Indeed, but authorial intent isn't authorial execution. The fact that the writers mean for something to happen, though with BFA even determining that is a tall fucking order, doesn't mean they actually accomplish it. The writers want to convey that Sadfang is an honorable warrior pushed to the brink and restoring the soul of his people, but what they've presented him as is a perennially inept, passive traitor lacking any public support and reliant on a foreign power to execute his plan, all on account of a failing in a plan that he devised and then didn't follow through on. This informs every aspect of the plot - the story, which aims at the deconstruction and abolition of what's left of the Horde after taking out its racial heart in the orcs back in Mists ends via the Horde means of succession being the tool that wins the day. Jaina's turn towards thinking her dad is wrong about how conflict with the Horde is inevitable and her hesitation will only mean others will die is depicted concurrent with the Horde waging total war on Kul Tiras itself - her own conclusion also doesn't evince any scrap of human motive, notwithstanding how it reduces the entire kingdom into a mood ring who goes from hating her based on that difference with Daelin to liking her when Daelin is proven irrevocably correct.

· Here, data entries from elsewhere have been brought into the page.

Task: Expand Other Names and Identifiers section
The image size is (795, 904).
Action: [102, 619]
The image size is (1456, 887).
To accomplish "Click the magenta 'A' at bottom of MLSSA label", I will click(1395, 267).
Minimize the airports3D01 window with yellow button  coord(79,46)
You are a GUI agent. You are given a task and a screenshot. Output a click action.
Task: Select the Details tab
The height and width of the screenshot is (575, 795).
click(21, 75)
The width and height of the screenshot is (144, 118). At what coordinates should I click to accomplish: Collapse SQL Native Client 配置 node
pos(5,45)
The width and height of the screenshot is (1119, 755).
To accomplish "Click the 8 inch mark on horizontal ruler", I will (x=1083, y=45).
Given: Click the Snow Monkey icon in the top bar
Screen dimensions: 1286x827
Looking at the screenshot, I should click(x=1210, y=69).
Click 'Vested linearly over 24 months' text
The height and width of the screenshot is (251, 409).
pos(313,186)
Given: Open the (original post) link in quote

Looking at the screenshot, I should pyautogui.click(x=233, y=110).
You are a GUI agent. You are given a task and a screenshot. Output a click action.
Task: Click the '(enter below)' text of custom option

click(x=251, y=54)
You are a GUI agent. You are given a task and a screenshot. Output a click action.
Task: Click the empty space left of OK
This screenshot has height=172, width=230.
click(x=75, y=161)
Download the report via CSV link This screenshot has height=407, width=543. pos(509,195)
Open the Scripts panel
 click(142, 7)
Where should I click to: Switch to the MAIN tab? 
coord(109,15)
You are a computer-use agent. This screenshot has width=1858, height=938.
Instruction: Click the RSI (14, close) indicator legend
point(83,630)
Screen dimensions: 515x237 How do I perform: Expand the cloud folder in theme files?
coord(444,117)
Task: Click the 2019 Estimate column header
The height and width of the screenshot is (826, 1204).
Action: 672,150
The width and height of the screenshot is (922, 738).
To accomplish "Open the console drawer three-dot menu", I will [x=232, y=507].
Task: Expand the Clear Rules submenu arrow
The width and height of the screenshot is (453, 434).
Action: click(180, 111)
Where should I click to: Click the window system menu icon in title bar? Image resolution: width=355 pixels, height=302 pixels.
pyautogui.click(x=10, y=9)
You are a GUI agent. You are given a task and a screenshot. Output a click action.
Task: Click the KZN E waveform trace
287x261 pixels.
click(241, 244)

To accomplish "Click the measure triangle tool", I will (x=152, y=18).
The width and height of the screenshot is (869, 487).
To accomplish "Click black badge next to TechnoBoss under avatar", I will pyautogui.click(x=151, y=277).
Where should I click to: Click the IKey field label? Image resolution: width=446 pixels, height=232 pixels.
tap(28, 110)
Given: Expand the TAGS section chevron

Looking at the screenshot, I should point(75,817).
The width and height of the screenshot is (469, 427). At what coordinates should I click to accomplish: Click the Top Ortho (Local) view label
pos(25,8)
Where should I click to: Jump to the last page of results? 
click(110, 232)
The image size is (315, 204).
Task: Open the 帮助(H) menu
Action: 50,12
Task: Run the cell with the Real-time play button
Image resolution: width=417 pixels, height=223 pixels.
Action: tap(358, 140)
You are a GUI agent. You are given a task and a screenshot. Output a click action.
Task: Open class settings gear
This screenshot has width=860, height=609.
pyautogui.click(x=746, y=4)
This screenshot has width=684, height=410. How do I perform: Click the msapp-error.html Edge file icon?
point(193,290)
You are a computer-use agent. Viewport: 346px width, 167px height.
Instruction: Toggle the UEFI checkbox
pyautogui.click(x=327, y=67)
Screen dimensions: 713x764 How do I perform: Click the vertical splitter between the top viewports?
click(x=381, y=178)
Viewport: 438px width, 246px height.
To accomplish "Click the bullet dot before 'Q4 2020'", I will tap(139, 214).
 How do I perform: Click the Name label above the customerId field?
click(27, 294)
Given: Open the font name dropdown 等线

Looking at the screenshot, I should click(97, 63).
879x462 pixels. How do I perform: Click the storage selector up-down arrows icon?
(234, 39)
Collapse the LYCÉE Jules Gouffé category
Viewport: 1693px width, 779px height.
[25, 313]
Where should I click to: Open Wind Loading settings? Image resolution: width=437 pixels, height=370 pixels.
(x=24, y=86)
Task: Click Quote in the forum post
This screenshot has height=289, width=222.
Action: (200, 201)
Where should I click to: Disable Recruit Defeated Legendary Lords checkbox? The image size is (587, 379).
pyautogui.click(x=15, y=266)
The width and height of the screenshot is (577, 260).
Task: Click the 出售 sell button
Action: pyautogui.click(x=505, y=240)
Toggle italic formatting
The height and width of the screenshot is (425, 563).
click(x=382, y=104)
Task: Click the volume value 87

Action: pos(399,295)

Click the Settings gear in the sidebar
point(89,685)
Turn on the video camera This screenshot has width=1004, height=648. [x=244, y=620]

BFA wasn't a tough story asking tough questions and interrogating its setting, it's a fundamentally weak story that, per that example with Rexxar and the bombs earlier in the thread, applies its moral framework only as convenient, attempts to deconstruct the societies involved while never actually featuring them as such in favor of character melodrama, then fails at that, because unlike in Mists, every positive character's motive and personality are identical. All that could by itself be ignorable if it wasn't for the other point - you are quite right that the setting's faction war is mechanically, in marketing and in setting meant to go on forever. Neither conflicts over tribe or resources in general, nor those in the setting in particular ever permanently end, and the game's races are vessels for just that. In rebelling against its only purpose for existing, BFA did permanent, irreparable damage to the main vehicles through which the setting functions, i.e the conflicting playable races and factions.